# LGB 65001 not working with NCE



## Clubber (Jan 4, 2020)

I just bought an NCE PH10R. I have an LGB Mogul with a LGB 65001 American Sound unit in the tender. It all worked fine until I hooked up my new system. The Mogul works, but the sound unit doesn't. It is getting power because the standing sound comes on as soon as I place it on the track. However, it does not chuff, whistle, bell or make any other sound. Is this a known issue? I have tried programming the tender on the test track by itself and with the engine. The Procab doesn't recognize the sound unit when it is separated from the engine. Probably doesn't when it is connected either. I am not sure what to do here.


----------



## Dan Pierce (Jan 2, 2008)

The 65001 should work all by itself on DCC. Ships at address 3 from the manufacturer. Do make sure the super cap power backup is disconnected when trying to program this unit.


----------



## Clubber (Jan 4, 2020)

Thank you. I don't have super caps but that is good to know. 
I am going to try and reprogram the tender on my old MTS program track and see what happens.


----------



## Greg Elmassian (Jan 3, 2008)

You should not have issues programming it with NCE, note there are paged and register modes available.

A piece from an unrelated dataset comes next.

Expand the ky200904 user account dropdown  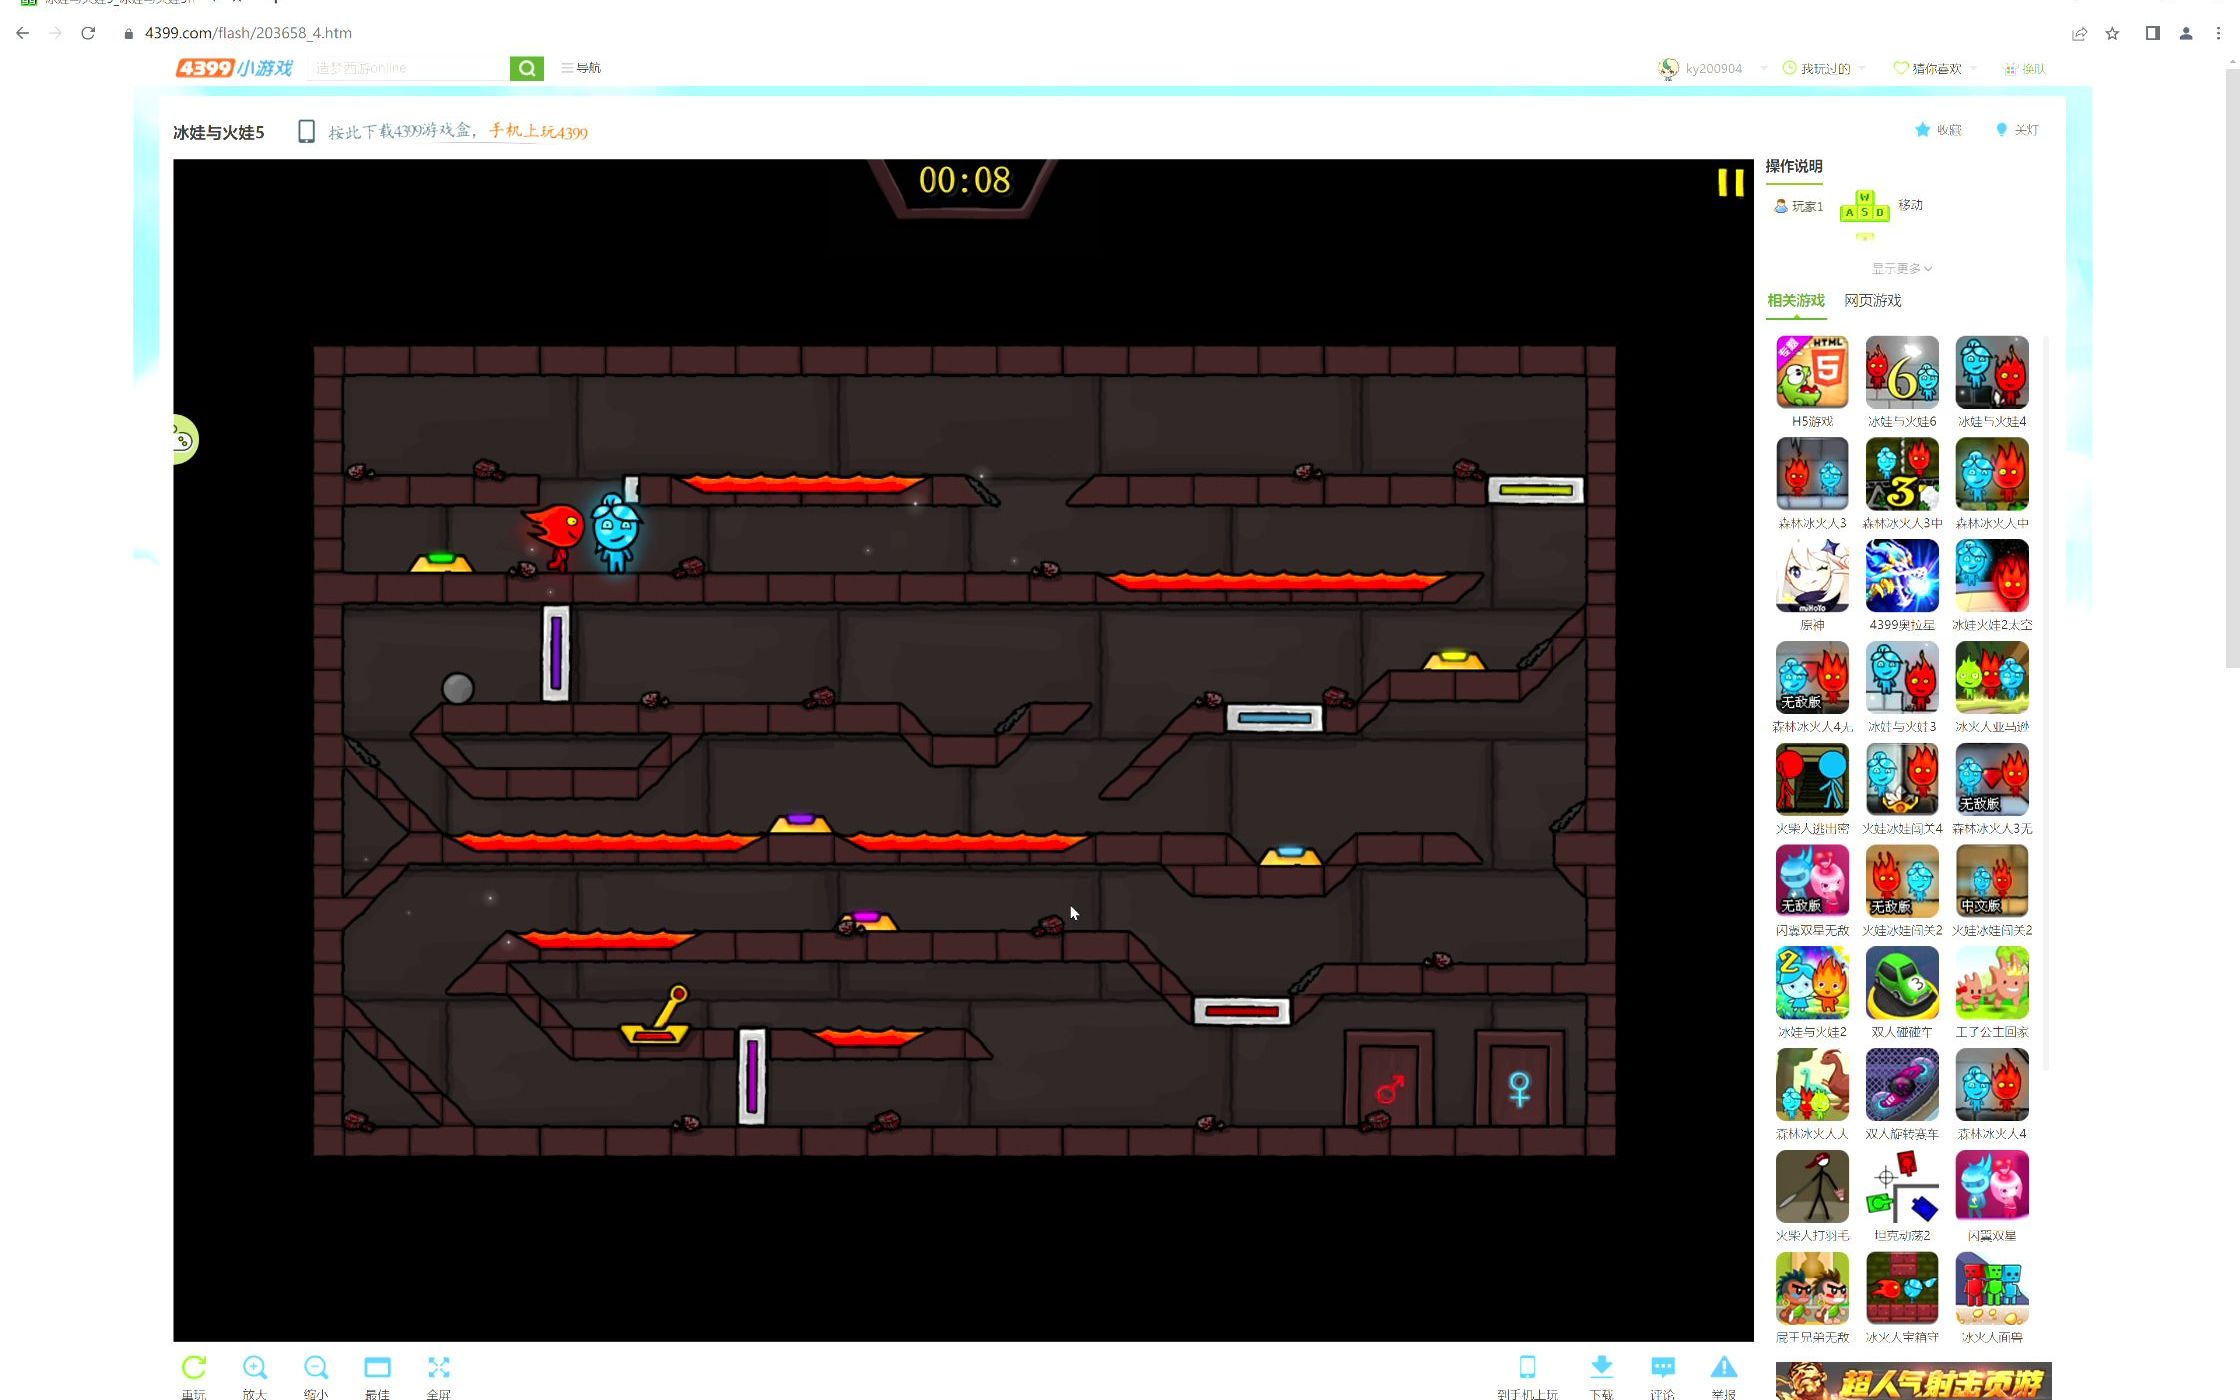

Are you programming on the main or using service mode with the NCE system?


Greg


----------



## Clubber (Jan 4, 2020)

I am using the programming track. Not sure what paged and register modes are.


----------



## Greg Elmassian (Jan 3, 2008)

read the manual... its not a lot


i found threads on reprogramming your decoder.... and being old it might need paged mode


do you have the manual on your sound unit? if not, download that too..


Greg


----------



## Dan Pierce (Jan 2, 2008)

I had no issues with the 6500X sound units using either of my Zimo systems (MX1 or MX10), but I do have them as the only thing on my programming track without the super caps.


----------



## Clubber (Jan 4, 2020)

I figured out the problem. It needs to be run on short address to get the sounds to work. If I enter it as the long address it won't activate even though the engine is number 19. So 19 works, 019 and 0019 don't. The loco will do the long addresses but not the sound card. Strange because the paperwork says it can have a long address of up to 255 so entering 019 should work. 
The decoder in it doesn't get recognized on the programming track and that is where paged and direct modes work. I can program it on the Main. However, I tried reassigning CVs 131, 132, and 133 to move those sounds around so the horn and bell buttons activate the correct sounds. It did not work. I even tried by using my LGB system. 
For now, this engine won't have the whistle and horn buttons working correctly either.


----------



## Greg Elmassian (Jan 3, 2008)

short and long addresses are not merely the size of the number, but how you enter the number from the throttle and how the number is stored in the decoder.


you can have long address 3 and short address 3 and they are called differently and handled differently in the decoder.


your sound decoder does not handle ANY long address apparenty


----------



## Dan Pierce (Jan 2, 2008)

Do not enter the leading 0, try just entering 19.


----------



## Clubber (Jan 4, 2020)

yes. 19 is the only way I can get the sound to work. 019 and 0019 don't work.


----------



## Greg Elmassian (Jan 3, 2008)

Of course, since they are long addresses...


----------